## SOURCE DOCUMENT
Haemophilia affects approximately 1:4,000 of the UK population but only 1:20,000 is severely affected. Severity of the disease depends upon the percentage, compared with normal, of factor VIII activity present. Less than 1 per cent and there will be spontaneous bleeding into joints and muscles; 1–5 per cent and there will be occasional spontaneous bleeding and severe bleeding after minor injury; 5–25 per cent and there will only be severe bleeding after major injury. Before treatment was available, severe haemophiliacs suffered from acute pain and deformity from bleeds into joints and muscles. Bleeding also occurred into the gut, kidneys and brain, and few survived past adolescence.

Freeze-dried factor VIII may be kept in domestic refrigerators. Haemophiliacs can use it to abort minor bleeds by reconstituting it and injecting it intravenously. More major bleeding or preparation for surgery involves raising factor VIII levels to 30–100 per cent by giving cryoprecipitate.

## EXTRACTED INFORMATION
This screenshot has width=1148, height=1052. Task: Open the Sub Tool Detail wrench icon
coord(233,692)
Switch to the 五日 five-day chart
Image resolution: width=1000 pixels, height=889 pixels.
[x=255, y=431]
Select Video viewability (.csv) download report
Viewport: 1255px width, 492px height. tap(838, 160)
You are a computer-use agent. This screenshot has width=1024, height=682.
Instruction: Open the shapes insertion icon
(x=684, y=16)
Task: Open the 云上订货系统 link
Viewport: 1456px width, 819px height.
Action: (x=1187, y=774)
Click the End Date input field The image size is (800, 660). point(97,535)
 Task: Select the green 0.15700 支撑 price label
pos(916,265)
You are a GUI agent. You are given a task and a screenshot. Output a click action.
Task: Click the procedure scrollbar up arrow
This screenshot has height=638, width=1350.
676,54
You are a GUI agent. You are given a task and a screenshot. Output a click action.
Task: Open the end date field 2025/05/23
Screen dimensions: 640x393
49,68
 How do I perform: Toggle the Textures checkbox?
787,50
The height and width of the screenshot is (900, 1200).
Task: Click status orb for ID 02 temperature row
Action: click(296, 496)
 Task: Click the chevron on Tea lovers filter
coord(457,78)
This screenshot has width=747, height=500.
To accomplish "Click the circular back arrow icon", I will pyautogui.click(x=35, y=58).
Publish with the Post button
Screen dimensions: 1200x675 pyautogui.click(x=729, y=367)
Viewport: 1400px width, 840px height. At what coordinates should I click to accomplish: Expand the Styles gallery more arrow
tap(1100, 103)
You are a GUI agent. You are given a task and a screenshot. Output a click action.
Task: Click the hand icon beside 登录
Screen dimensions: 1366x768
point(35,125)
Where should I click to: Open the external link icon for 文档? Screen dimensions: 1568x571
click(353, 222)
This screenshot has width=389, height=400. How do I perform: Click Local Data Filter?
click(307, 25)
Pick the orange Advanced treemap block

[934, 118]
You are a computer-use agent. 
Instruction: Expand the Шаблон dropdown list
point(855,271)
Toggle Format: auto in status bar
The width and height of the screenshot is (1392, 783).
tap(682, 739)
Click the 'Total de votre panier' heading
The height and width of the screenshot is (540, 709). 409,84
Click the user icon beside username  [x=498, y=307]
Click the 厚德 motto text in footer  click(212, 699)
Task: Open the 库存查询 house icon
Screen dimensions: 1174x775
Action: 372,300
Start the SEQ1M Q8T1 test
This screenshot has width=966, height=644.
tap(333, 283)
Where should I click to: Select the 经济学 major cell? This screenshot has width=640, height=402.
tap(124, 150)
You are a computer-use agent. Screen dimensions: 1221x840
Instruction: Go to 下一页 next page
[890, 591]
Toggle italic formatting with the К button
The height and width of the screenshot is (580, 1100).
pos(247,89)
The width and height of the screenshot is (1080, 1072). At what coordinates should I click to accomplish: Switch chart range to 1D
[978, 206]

## PROBLEM A
In the passage on hemophilia, what level of factor VIII activity leads to severe bleeding only after major injury?
## PROBLEM B
Continue the passage on hemophilia, starting after its last sentence.

## RESPONSE BOX A
5–25 percent of normal

## RESPONSE BOX B
With treatment, most haemophiliacs lead normal lives, although obviously dangerous or contact sports should be avoided. Before donors of blood were screened for HEPATITIS B and C or for HIV infection (see AIDS/HIV), some individuals with haemophilia receiving factor VIII were unwittingly infected with those diseases. Today’s screening procedures make such infections very unlikely.

There is a National Haemophilia Register and each registered sufferer carries a card with details about his or her condition. Information may also be obtained from NHS haemophilia centres and the Haemophilia Society.